А. Щ. Это ведь азы профессии критика.

Ю. Л. К сожалению, приходится говорить об азах, поскольку часто они искажаются. Не хочу думать, что по злому умыслу. Иногда по недостатку образования, а иногда по очень консервативным взглядам, которые уже застарели в нашу эпоху желания — всемирного желания — наладить взаимопонимание, контакты, в эпоху исторических документов, подписанных в Хельсинки. Многие, к сожалению, туго перестраиваются в духе Хельсинки как на международной арене, так и внутри нашего государства.

Я очень рад, что — не знаю, по каким причинам — освобожден от работы Ягодкин, секретарь МГК по пропаганде. Он в своей статье в журнале «Новый мир» весьма однобоко, без учета этих документов, довольно жестко сформулировал критерий — каким должно быть искусство. Это вызвало резонанс в широких кругах нашей интеллигенции и зарубежной — и прогрессивной и консервативной. Консервативные люди очень умело использовали эту статью против нас, она нанесла нам огромный вред.

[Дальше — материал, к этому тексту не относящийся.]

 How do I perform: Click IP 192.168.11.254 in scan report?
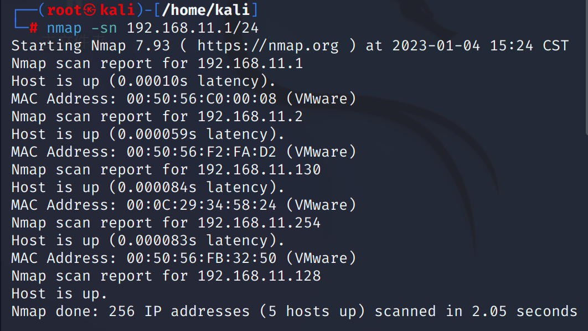click(x=259, y=223)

Такая обширная получилась у меня преамбула.

«Берегите ваши лица» — это что было? Это были заготовки, зарисовки, как у писателей, как у художников. Это как этюды, которые художник выставляет. Есть у Репина «Государственный совет». Мне кажется, что этюды к картине — и так многие художники, не только я, считают — лучше ее самой. У художника Иванова «Явление Христа народу» —- замечательная картина, но этюды к этой картине, мне кажется, сильнее. И об этом периодически спорят, что лучше — картина или этюды.

Мне казалось, зрителям интересно увидеть театральную кухню. И с актерами я ведь договорился об одном условии: это открытая репетиция и пусть публика знает, что это открытая репетиция, и кому она не нравится, тот может сдать билет и деньги получить обратно в кассе. И публике объявляли это, и она шла именно на открытую репетицию.

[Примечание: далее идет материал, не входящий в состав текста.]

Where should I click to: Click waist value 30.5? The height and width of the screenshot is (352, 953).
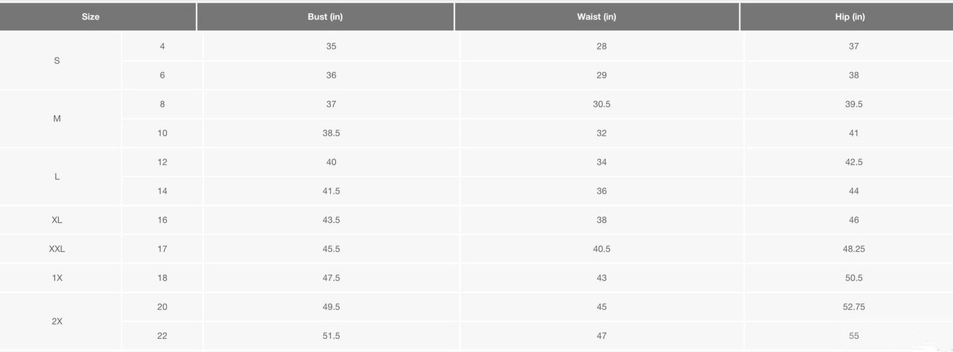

А с актером я еще договаривался и о том, что если он будет играть, с моей точки зрения, недостаточно точно, то я буду останавливать и на глазах зрителя говорить, что я остановил потому-то и потому-то.

А. Щ. Так и было.

Ю. Л. Так было несколько раз: я ведь публике сказал, что буду это делать только в крайних случаях — чтобы ее не раздражать. И все же, может быть, это вызвало раздражение начальства, и поэтому они сказали, что не надо им таких экспериментов... У нас вообще очень неохотно идут на непосредственность, импровизационность. Вот серьезный разговор, если бы напечатали его.

Замечательная ведь была телевизионная передача, клуб этот, КВН. Но ведь она потом выродилась совершенно. Из нее вытравили всю импровизацию. Что такое находчивость? Находчивость проявляется, когда человек находится в трудных обстоятельствах. А тут все стали писать заранее на пленку, все репетировать, корректировать, все острое вырезать... А сейчас, по-моему, все вообще прекратили. Или есть передача?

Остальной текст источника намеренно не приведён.